The impact of ambient pressure on the gas temperature near the ceiling and air entrainment caused by two fires in a tunnel

Abstract

The tunnel is a typical underground building. Estimating the heat released by the fire sources to the surrounding environment, as well as providing rapid emergency response, requires a thorough comprehension of the properties of gas temperature and air entrainment beneath tunnel ceilings. Numerical works are performed to explore the impact of pressure on the gas distribution, velocity field distribution, temperature field distribution, and air entrainment rate induced by dual interacting fires with various heat release rates in a tunnel building.
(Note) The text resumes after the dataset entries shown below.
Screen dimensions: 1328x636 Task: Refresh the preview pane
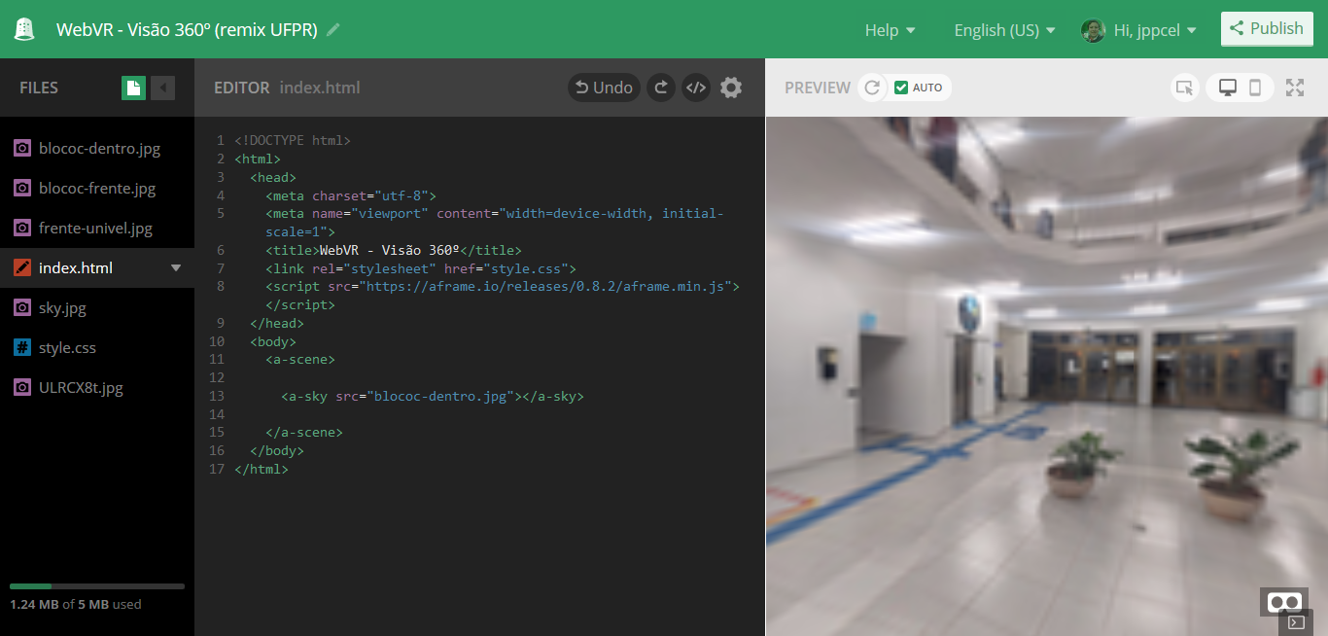[x=872, y=88]
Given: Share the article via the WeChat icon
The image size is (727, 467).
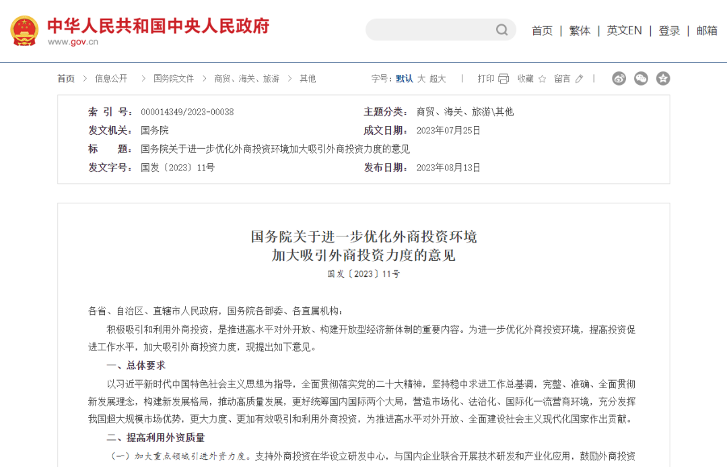Looking at the screenshot, I should pos(641,78).
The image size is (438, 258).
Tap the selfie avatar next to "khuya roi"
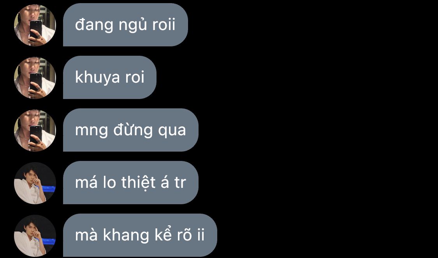pos(35,78)
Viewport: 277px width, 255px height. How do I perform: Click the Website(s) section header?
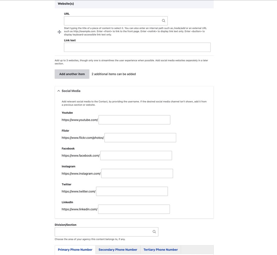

The findings indicate that as the distance between fires increases, two flames undergo a transition from merging together to not merging (S/D ≥ 2). The rise in atmospheric pressure leads to an augmentation in the air intake of two fires, ultimately diminishing the intensity at which the flames merge. As the spacing or pressure decreases, the area of flame expansion on the tunnel ceiling grows. The oxygen level in the extra space between the two flames gradually rises as the ambient pressure rises. This leads to a reduction in the local gas speed and temperature. The constraint factor is utilized to describe the maximum strength of air entrainment, revealing that the air entrainment constraint factor (β) for two tunnel fires ranges from 0 to 0.2. The maximum temperature rise of ceiling gas (ΔTmax) is reached at zero fire spacing, which is about 900 °C. For two fires with large spacings (S/D ≥ 2), ΔTmax is mainly determined by ambient pressure and heat release rate. Given that less cryogenic air entrainment into the ceiling gas, a higher ΔTmax is achieved at lower ambient pressure. A segmented correlation to correlate ΔTmax of two fires is developed and well-verified using literature data, and the forecast error is within ±30%.